Conclusion: To our knowledge this is the first study reporting venetoclax CSF pharmacokinetics in the AML and ALL setting. The lower disposition observed in humans is contrary to our expectation, given the significantly higher expression of P-gp in mice BBB compared to humans and suggests that other factors are involved in venetoclax disposition to the CSF. The ability of venetoclax to cross the blood brain barrier may explain the reported activity of venetoclax in treatment of hematologic malignancies with CNS involvement1,2.
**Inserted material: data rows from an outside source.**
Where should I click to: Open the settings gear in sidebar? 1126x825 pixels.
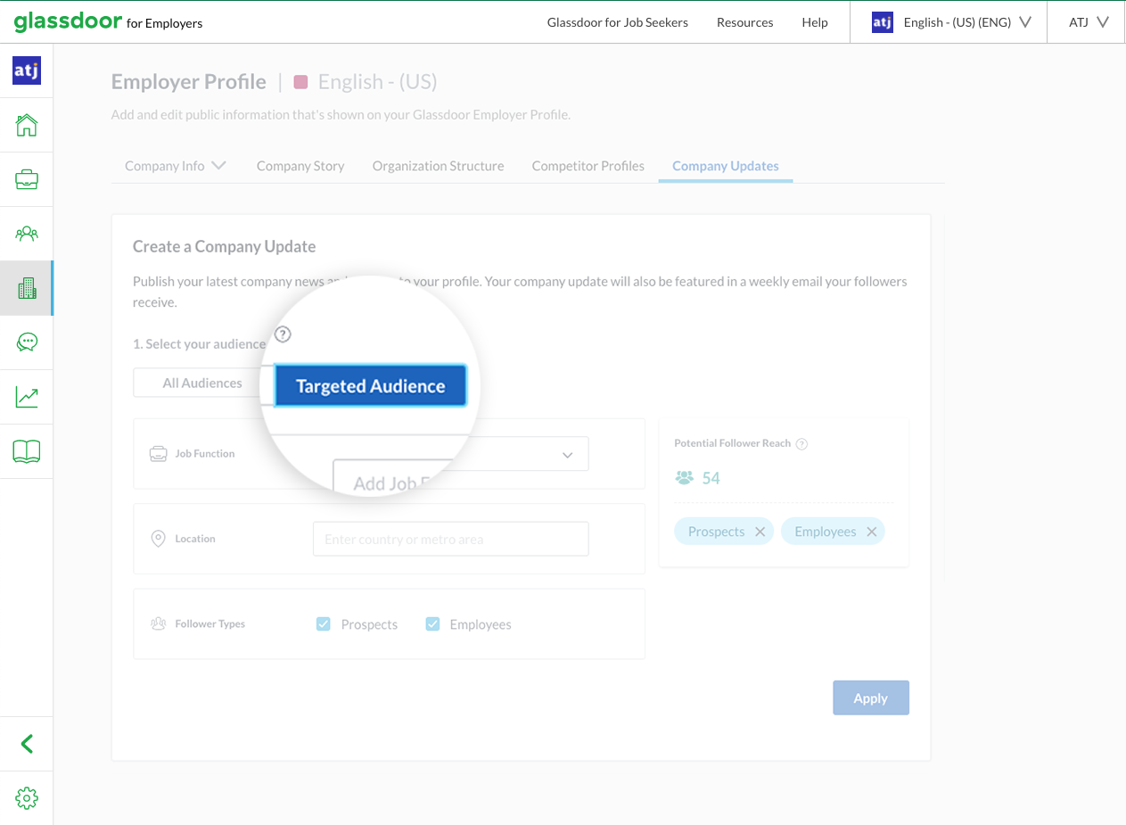(x=27, y=797)
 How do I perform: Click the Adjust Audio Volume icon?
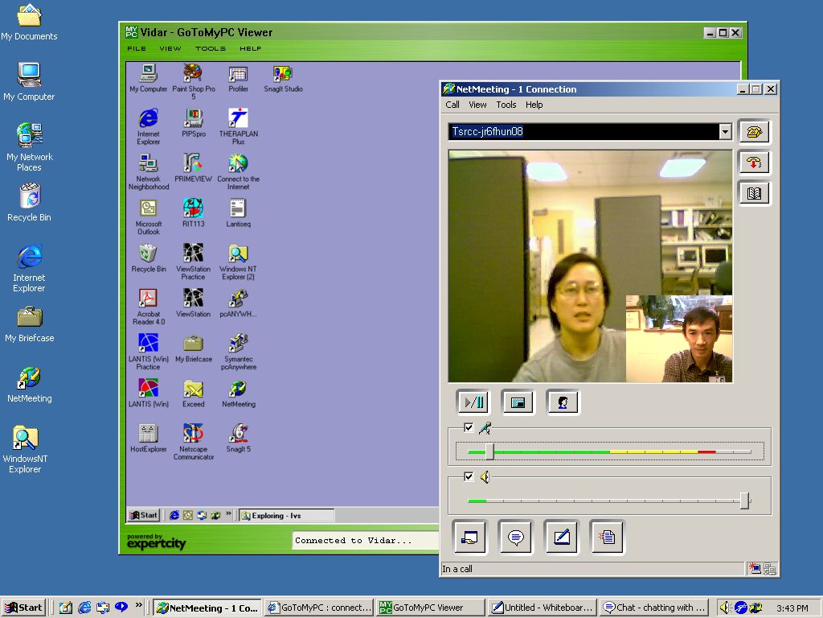(563, 402)
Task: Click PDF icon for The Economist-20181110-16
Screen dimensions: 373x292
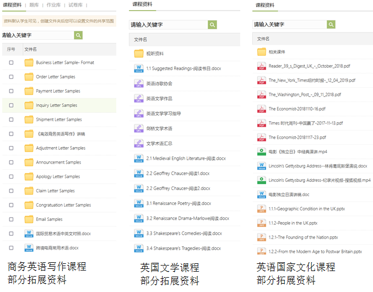Action: (x=262, y=109)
  1. Reda G, Cassin R, Dovrtelova G, et al. Venetoclax penetrates in cerebrospinal fluid and may be effective in chronic lymphocytic leukemia with central nervous system involvement. Haematologica. 2019;104(5):e222-e223. doi:10.3324/haematol.2018.213157
  2. Beziat G, Gauthier M, Protin C, et al. Venetoclax with high-dose methotrexate and rituximab seem effective and well-tolerated in the treatment of central nervous system involvement of chronic lymphocytic leukemia: A case report. Clin Case Rep. 2020;8(2):269-273. Published 2020 Jan 10. doi:10.1002/ccr3.2580

Disclosures: Salem: AbbVie Inc.: Current Employment, Other: may hold stock or other options. Badawi: AbbVie Inc.: Current Employment, Other: may hold stock or other options. Place: Novartis: Consultancy, Other: Institutional Research Funding; AbbVie: Consultancy. Palenski: AbbVie: Current Employment, Other: may hold stock or other options. Arrendale: AbbVie Inc.: Current Employment, Other: may hold stock or other options. Kim: AbbVie, Inc.: Current Employment, Current equity holder in publicly-traded company, Divested equity in a private or publicly-traded company in the past 24 months, Other: may hold stock or other options. Cooper: Celgene: Other: Spouse was an employee of Celgene (through August 2019). Menon: AbbVie Inc.: Current Employment, Other: may hold stock or other options.